[Source records]
[Start of section]

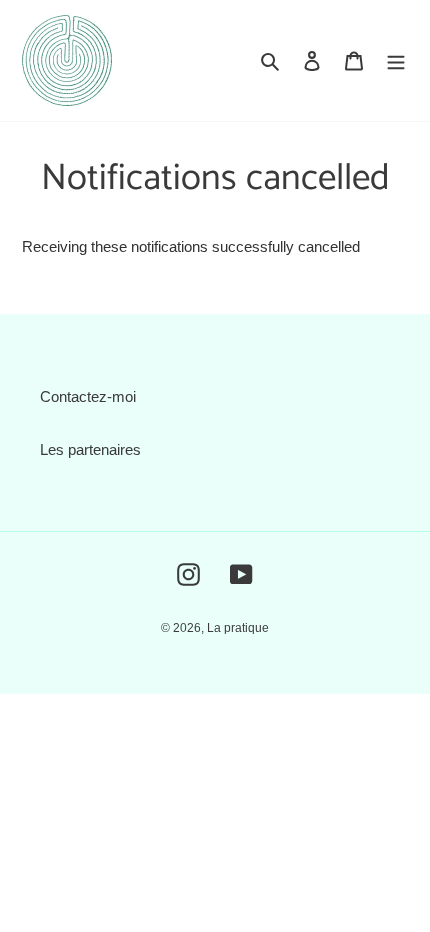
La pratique (238, 628)
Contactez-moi (88, 396)
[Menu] (396, 60)
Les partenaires (90, 449)
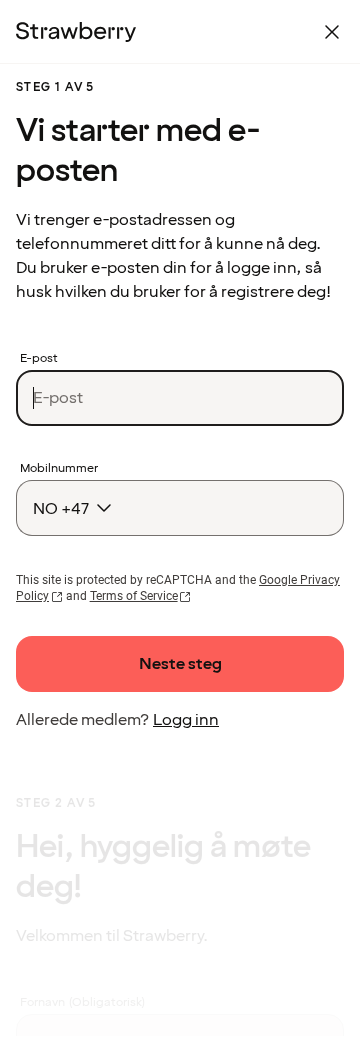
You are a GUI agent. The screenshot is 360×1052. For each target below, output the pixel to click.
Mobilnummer (59, 469)
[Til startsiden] (76, 32)
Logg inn (186, 720)
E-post (39, 359)
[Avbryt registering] (332, 32)
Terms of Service (134, 596)
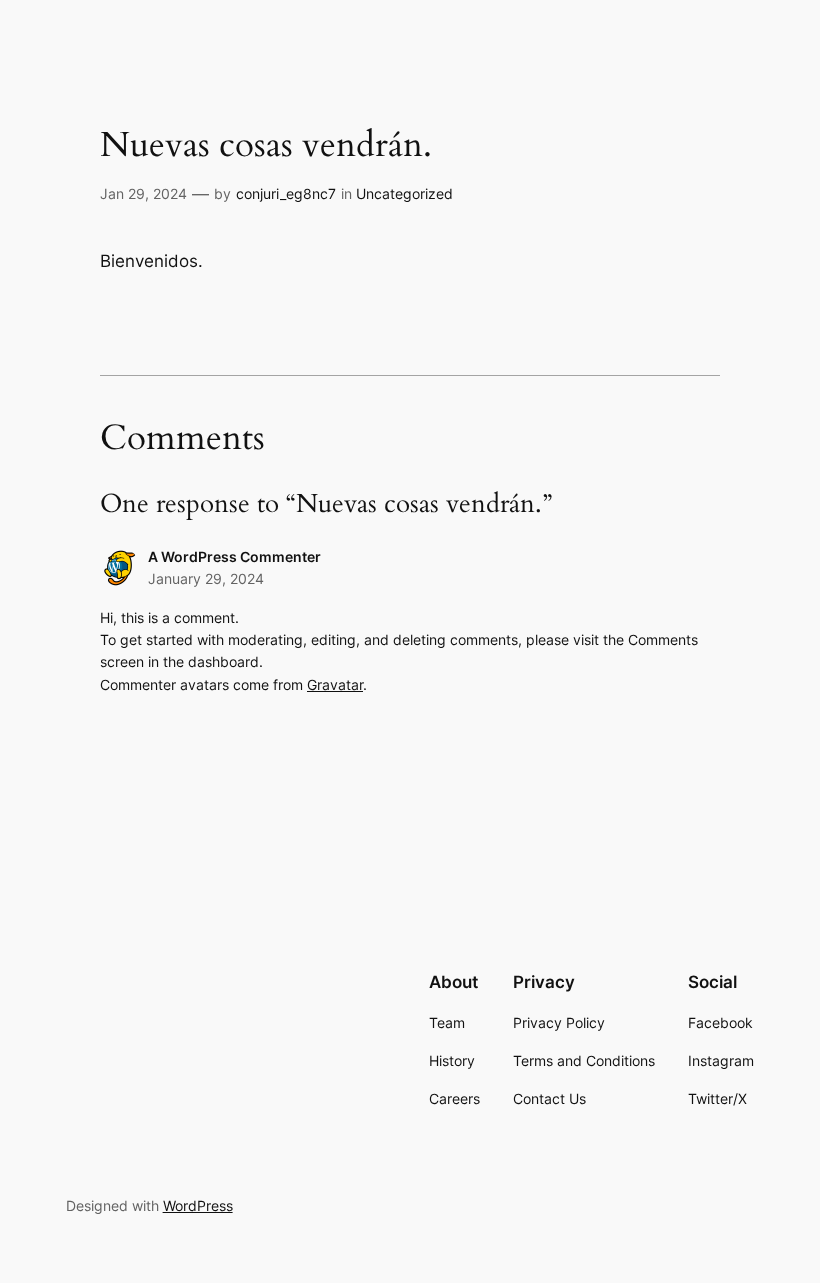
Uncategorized (404, 193)
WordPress (198, 1205)
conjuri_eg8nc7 (286, 193)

[End of section]

= REQUIRED ACTION =
Print every line above exactly. Leave the pictures out.

= EXERCISE ANSWER =
La pratique (238, 628)
Contactez-moi (88, 396)
[Menu] (396, 60)
Les partenaires (90, 449)
You are a GUI agent. The screenshot is 360×1052. For each target below, output the pixel to click.
Mobilnummer (59, 469)
[Til startsiden] (76, 32)
Logg inn (186, 720)
E-post (39, 359)
[Avbryt registering] (332, 32)
Terms of Service (134, 596)
Uncategorized (404, 193)
WordPress (198, 1205)
conjuri_eg8nc7 (286, 193)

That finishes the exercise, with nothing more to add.